Ada urgensi yang cukup mendesak untuk meratifikasi KILO 189. Ratifikasi KILO 189 ini tidak untuk menggantikan peraturan nasional yang ada, tetapi untuk melengkapi peraturan -peraturan tersebut. Fungsi KILO 189 adalah sebagai meta norma yang akan menjadi acuan standar minimal bagi pengaturan di tingkat nasional. Sehingga, pengaturan di tingkat nasional melalui peraturan perundang-undangan tersendiri masih diperlukan. Contoh atas praktik ratifikasi KILO 189 dan sekaligus pengaturan dalam perundang-undangan di level nasional telah dilakukan oleh Philipina (melalui Domestic Worker Act/DWA, yang  disahkan Januari 2013 setelah Philipina meratifikasi KILO 189 pada September 2012).

Beberapa rekomendasi digulirkan antara lain :  Meratifikasi KILO 189 yang bertujuan sebagai meta norma kerangka acuan dan standar  minimal terkait hak-hak PRT, mengesahkan RUU PPRT menjadi UU PPRT dengan mengadopsi ketentuan-ketentuan yang ada dalam KILO 189: dan membuka ruang partisipasi seluas-luasnya khususnya kepada PRT serta kelompok advokasi hak-hak PRT dan umumnya kepada masyarakat luas terkait penyusunan kebijakan perlindungan hak-hak PRT.  

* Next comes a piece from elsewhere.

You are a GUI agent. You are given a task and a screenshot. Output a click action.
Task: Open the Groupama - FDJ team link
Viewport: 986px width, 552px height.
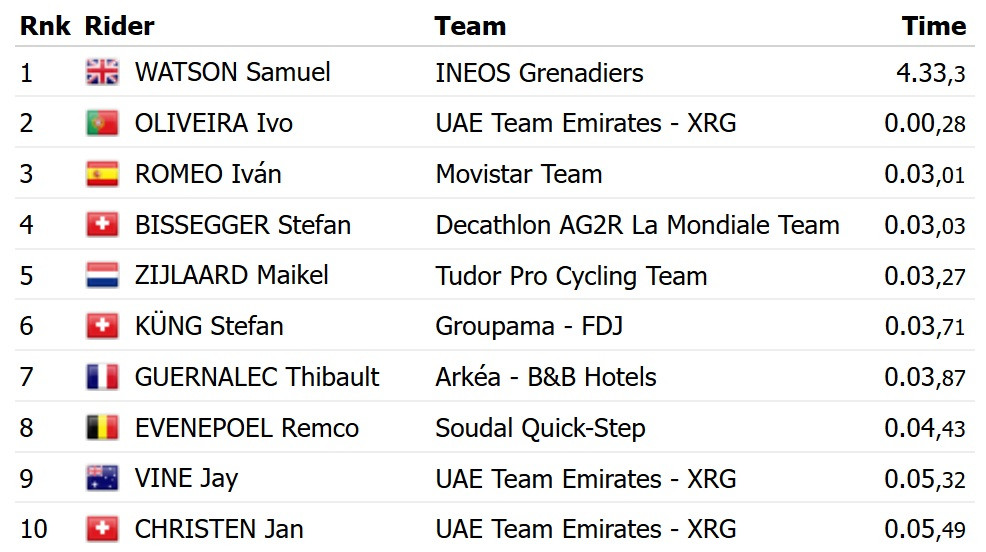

Tanggapan dari Kemenlu dan Kemenaker  dan NGO

Syahda Guruh dari Kemenlu menanggapi bahwa instrumen hukum internasional yang akan diraifikasi dalam hal ini  KILO 189 adalah upaya kontributif yang baik dalam menyampaikan rekomendasi untuk memperluas perlindungan pada PRT. Dalam konteks  global upaya SDGs ada pada tema Gold ke8, tema yang sudah diadopsi oleh ratifikasi. Terkait instrumen hukum internasional, pihaknya melihat bahwa konferensi ILO adalah bagian instrumen hukum internasional mendorong penanganan reformasi hukum inernasional. Kalau  dilihat dari konvensi tersebut misal di pasal awal, konvensi ini dilihat lebih bersifat values. Artikel dua konvensi ini memerintahkan negara membuat kategorisasi,  mana kategori yang dieksplor dari konvensi ini. Dalam studi 4 juta PRT, 600 ribu di antaranya yang live-in dan apakah studi ini juga menulis terkait dampak? Mana yang lebih impacfull? Mana yang paling di-addresss? Lalu bagaimana isu peran dari agensi/penyalur?  Yang bekerja di rumah ini ada yang dari agensi atau tidak? Apakah ada eksklusion mana yang dari agensi mana yang tidak. Mana yang lebih impactfull untuk proteksinya.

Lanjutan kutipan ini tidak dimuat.